SWIFT Code (also called BIC)
A SWIFT code is like your bank's international phone number. It is an 8 to 11 character code that uniquely identifies your bank in the global financial network. Every bank that handles international transfers has one. It looks something like this: CHASUS33 (that is JPMorgan Chase in New York).
Where to find yours: Check your bank statement, your online banking portal, or simply call your bank and ask. You can also look it up on the SWIFT website.
IBAN (International Bank Account Number)
IBAN is used primarily in Europe, the Middle East, and parts of Africa and the Caribbean. It is a standardized account number format that includes your country code, a check digit, and your actual account number. A UK IBAN looks like: GB29 NWBK 6016 1331 9268 19.

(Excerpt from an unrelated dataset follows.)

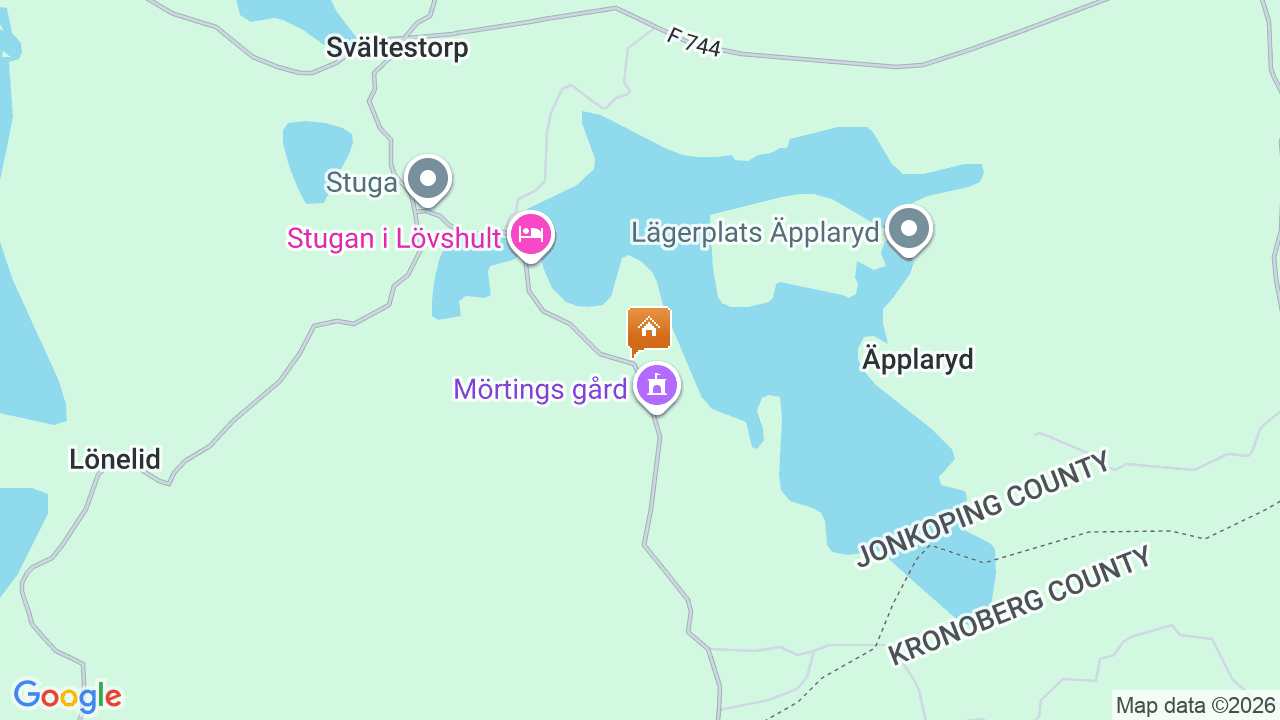The width and height of the screenshot is (1280, 720).
Task: Click the Jonkoping County label
Action: click(984, 508)
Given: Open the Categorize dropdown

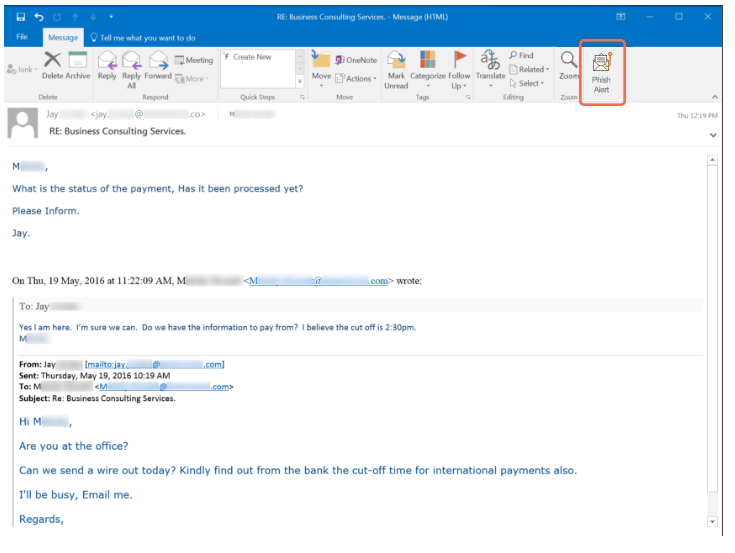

Important note: The US and Canada do not use IBAN. If your client is in Europe and asks for your IBAN but you are in the US, you will give them your account number and routing number instead (along with your SWIFT code).
Routing Number (ABA Number)
This is a US specific thing. It is a 9 digit number that identifies your specific bank and branch. You need this for domestic US transfers, and international clients sending wire transfers to the US will often need both your routing number and account number along with the SWIFT code.

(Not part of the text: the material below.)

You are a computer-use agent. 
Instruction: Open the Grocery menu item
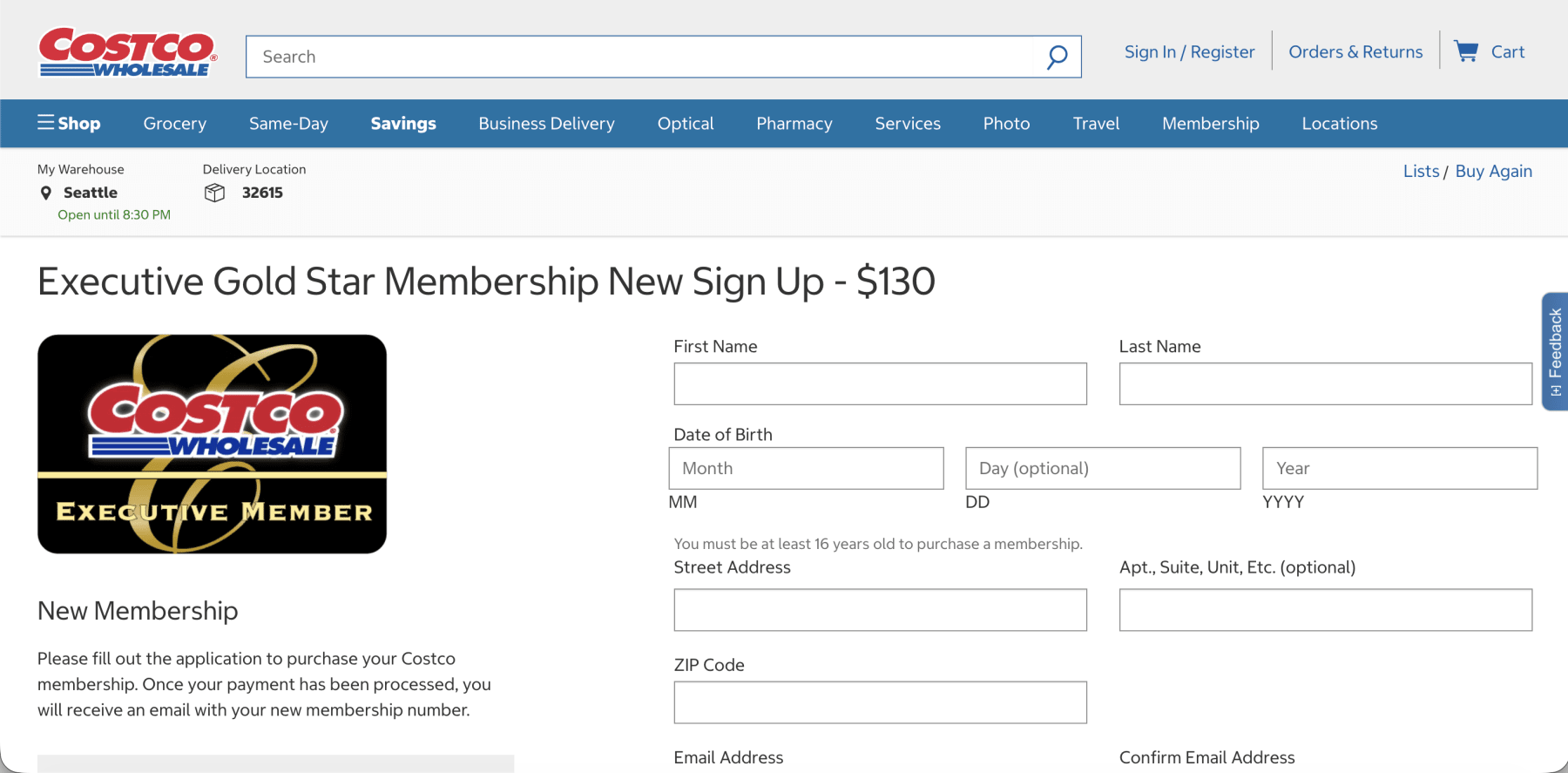point(175,124)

⚠️ Heads Up: When sharing banking details, never send them via unencrypted email if you can avoid it. Use a secure document, an encrypted messaging app, or include them directly on your invoice (which you should be sending as a PDF). Also, always double check that the numbers are correct before sending. One wrong digit can send your payment into the void.
Tax Implications: Do You Charge VAT or GST to Foreign Clients?
Taxes. The word alone is enough to make most freelancers break out in a cold sweat. And when you add "international" to the mix, things can feel downright terrifying. But take a breath, because in many cases, cross border B2B services are actually simpler from a tax perspective than domestic ones.
The General Rule for B2B Services
In most countries, when you sell services to a business in another country, you do not charge your local VAT, GST, or sales tax. The tax obligation shifts to the buyer through a mechanism called "reverse charge" (more on that in a moment).
For example, if you are a web developer in Germany selling services to a company in the United States, you would issue an invoice with 0% VAT. Your German VAT does not apply to services exported to a non EU country.
Key Scenarios to Know
- EU to EU (B2B): Zero rated. Include both your VAT number and the client's VAT number on the invoice. The client accounts for the VAT through the reverse charge mechanism. Use our EU VAT invoice generator to get this right automatically.
- EU to non EU (B2B): Zero rated or exempt. You are exporting a service, so no VAT. Still include your VAT number on the invoice.
- US to anywhere: The US does not have a federal VAT system. Most US services exported internationally have no sales tax implications. However, check your state's rules to be sure.
- UK post Brexit: Similar to EU rules but separate. B2B services to overseas clients are generally outside the scope of UK VAT.
- Australia/New Zealand (GST): B2B services exported overseas are generally GST free, but you need to confirm the recipient is genuinely overseas and is registered for GST or equivalent in their country.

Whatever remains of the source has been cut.